High number of vacancies on courses at Russell Group universities could lead to a record-breaking number of students gaining a place at university through clearing.
In total, over 4,000 courses remain unfilled, and seventeen of the twenty-four Russell Group universities still have vacancies on courses, according to UCAS.
These include traditionally sought-after courses such as law, engineering, English literature and history, with many Russell Group universities expecting fewer overseas students this year due to the COVID-19 pandemic.
The lifting of student number controls in England in 2015 means that universities can now recruit as many undergraduates as they see fit. But this move has led to accusations that universities now act as commercial ventures, attempting to maximise revenue by recruiting as many students as possible.
Earlier this year, ministers imposed temporary student number caps, meaning that universities won’t be able to recruit an unlimited number of domestic students.
The Office for Students (OfS) is also drawing up new rules to ban universities from using entry criteria that is “not consistent with the normal academic requirements of the course”.
Universities will want to consider carefully whether significant changes in recruitment practice could constitute activities that undermine the stability and integrity of the English higher education sector
– Office for Students
A spokesman said: “We are currently consulting on a new condition of registration. Universities will want to consider carefully whether significant changes in recruitment practice could constitute activities that undermine the stability and integrity of the English higher education sector.”
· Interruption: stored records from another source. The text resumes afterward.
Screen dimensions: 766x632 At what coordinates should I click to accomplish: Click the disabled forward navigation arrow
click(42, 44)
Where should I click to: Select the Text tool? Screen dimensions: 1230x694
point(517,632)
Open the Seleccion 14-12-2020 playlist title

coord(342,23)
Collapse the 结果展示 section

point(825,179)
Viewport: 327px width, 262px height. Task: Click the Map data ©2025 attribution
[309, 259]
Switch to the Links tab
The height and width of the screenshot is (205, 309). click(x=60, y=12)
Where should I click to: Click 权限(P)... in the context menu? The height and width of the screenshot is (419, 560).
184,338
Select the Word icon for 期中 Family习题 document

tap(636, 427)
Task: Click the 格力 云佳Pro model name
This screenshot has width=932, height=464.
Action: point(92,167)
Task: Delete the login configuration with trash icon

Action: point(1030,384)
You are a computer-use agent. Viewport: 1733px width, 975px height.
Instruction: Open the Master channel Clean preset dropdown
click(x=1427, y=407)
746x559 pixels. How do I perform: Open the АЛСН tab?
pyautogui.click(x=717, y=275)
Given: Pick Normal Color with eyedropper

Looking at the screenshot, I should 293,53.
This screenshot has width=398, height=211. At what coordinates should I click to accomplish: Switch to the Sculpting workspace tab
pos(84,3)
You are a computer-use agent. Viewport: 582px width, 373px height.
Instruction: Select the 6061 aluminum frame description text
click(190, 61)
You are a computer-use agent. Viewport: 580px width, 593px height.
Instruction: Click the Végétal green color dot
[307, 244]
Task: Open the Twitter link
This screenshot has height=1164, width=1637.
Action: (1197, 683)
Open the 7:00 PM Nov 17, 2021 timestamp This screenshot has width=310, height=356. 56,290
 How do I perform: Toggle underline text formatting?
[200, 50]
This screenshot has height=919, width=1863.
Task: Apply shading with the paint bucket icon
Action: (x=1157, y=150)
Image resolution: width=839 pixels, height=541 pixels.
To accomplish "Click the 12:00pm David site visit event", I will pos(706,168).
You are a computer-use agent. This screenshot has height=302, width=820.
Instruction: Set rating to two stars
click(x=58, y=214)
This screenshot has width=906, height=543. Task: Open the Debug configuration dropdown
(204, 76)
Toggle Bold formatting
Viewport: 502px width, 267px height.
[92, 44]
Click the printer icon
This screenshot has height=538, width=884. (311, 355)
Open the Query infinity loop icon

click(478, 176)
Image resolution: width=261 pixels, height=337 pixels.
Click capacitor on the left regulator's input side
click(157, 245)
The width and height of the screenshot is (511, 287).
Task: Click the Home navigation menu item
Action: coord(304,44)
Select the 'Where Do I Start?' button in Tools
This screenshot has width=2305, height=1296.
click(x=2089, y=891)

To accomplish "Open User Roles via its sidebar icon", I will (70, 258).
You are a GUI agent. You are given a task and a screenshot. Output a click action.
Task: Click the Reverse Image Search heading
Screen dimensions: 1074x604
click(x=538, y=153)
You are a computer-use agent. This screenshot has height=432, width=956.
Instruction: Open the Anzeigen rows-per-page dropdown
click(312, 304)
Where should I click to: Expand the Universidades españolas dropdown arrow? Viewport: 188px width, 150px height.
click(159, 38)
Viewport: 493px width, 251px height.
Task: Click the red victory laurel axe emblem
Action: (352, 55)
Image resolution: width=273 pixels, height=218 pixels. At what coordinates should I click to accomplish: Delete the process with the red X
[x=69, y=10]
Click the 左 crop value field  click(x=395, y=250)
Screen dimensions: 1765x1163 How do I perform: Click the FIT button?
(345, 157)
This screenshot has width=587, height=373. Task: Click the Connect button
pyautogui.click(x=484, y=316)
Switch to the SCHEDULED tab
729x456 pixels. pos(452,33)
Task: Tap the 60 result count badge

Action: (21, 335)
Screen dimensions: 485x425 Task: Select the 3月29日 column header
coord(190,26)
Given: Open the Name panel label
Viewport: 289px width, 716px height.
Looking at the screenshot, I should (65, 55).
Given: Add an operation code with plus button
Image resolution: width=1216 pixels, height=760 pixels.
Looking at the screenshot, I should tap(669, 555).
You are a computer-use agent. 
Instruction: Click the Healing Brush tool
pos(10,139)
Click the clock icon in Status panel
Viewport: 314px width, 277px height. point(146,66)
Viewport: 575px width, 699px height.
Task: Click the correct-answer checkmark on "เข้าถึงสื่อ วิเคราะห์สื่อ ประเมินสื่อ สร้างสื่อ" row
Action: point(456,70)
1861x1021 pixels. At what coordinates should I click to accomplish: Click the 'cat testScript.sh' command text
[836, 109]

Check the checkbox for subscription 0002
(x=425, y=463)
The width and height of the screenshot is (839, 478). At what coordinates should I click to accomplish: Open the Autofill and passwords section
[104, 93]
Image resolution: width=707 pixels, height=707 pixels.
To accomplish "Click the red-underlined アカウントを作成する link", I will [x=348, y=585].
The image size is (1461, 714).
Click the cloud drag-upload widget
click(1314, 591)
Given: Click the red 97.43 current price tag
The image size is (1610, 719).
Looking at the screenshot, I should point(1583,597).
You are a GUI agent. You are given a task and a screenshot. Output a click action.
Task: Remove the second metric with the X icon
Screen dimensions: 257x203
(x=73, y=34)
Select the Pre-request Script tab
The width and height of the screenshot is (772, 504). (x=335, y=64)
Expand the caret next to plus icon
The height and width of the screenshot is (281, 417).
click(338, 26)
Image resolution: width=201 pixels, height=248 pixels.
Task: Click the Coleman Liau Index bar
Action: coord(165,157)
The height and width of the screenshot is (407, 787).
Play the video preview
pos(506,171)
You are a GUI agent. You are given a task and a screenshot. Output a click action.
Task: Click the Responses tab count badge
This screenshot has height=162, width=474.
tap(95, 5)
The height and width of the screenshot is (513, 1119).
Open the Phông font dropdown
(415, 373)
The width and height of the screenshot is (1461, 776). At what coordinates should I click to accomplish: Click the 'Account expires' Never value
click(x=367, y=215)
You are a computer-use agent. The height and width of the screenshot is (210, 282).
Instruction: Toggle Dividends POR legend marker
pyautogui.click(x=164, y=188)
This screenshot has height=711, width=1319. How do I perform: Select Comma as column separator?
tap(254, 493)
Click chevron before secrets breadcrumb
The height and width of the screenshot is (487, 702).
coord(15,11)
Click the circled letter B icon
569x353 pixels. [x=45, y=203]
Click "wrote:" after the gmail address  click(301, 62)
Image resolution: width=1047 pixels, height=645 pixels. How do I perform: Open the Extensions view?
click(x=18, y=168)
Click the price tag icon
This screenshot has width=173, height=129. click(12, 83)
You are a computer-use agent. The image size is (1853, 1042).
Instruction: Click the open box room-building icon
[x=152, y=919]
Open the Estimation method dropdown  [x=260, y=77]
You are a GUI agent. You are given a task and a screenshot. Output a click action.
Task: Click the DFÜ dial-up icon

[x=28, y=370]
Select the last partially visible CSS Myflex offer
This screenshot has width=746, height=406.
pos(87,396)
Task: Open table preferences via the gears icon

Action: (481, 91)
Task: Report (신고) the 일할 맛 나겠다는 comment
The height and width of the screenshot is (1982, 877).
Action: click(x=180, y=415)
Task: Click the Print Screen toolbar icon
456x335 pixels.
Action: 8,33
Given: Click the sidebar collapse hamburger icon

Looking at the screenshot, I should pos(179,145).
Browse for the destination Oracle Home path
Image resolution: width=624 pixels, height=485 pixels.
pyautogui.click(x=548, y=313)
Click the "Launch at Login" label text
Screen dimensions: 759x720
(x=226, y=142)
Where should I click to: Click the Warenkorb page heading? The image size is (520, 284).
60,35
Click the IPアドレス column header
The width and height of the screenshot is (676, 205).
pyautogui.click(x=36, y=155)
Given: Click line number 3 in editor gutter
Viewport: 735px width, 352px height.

Universities UK (UUK) has forecast a “significant fall” in international students, as well as a potential rise in the number of British students deferring their studies due to the pandemic.
This issue can be shown by a recent survey discovering that nearly a third of East Asian students plan to cancel or delay their university place this year, leading to a £463m funding shortfall for institutions.
This means that universities face a serious loss of income, especially with international students being charged about double the fees of British and European Union students.
This loss of revenue from overseas students suggests that universities are even more keen to fill their remaining places with domestic students.
On results day this Thursday, university admissions officers are poised to radically reduce their entry requirements and accept students with lower A-level grades than their courses would usually require.
“There is a general view that universities are likely to be more relaxed about entry requirements this year, because student numbers are lower,” according to headteacher guidance published by the Association of School and College Leaders.
There is a general view that universities are likely to be more relaxed about entry requirements this year, because student numbers are lower
– Association of School and College Leaders
While the entry requirements for each course are advertised online, universities are usually prepared to accept students with lower A-level grades through the clearing process.
Clare Marchant, UCAS chief executive, said that as many as 80,000 applicants could find a place via clearing this year, an increase from 73,325 last year.
She claimed that the “fragile” situation in the reduction of the number of overseas students plays to UK “students’ strengths”, because of the greater number of available university places.
Pippa Gibbs, Head of Careers & HE at Oakham School, agrees that the current situation could be advantageous to students: “This year there is potentially more opportunity to secure a great university place – due to a likely dip in students confirming places.”
Ms Marchant further explained that students whose gap year travelling plans have been disrupted due to the pandemic or those who had year-long internships cancelled are likely to enter the clearing process this year as well.
She added that more local lockdowns in the upcoming weeks could “influence student choice” ahead of enrolment in the autumn and that the situation for universities is “exceptionally fragile”.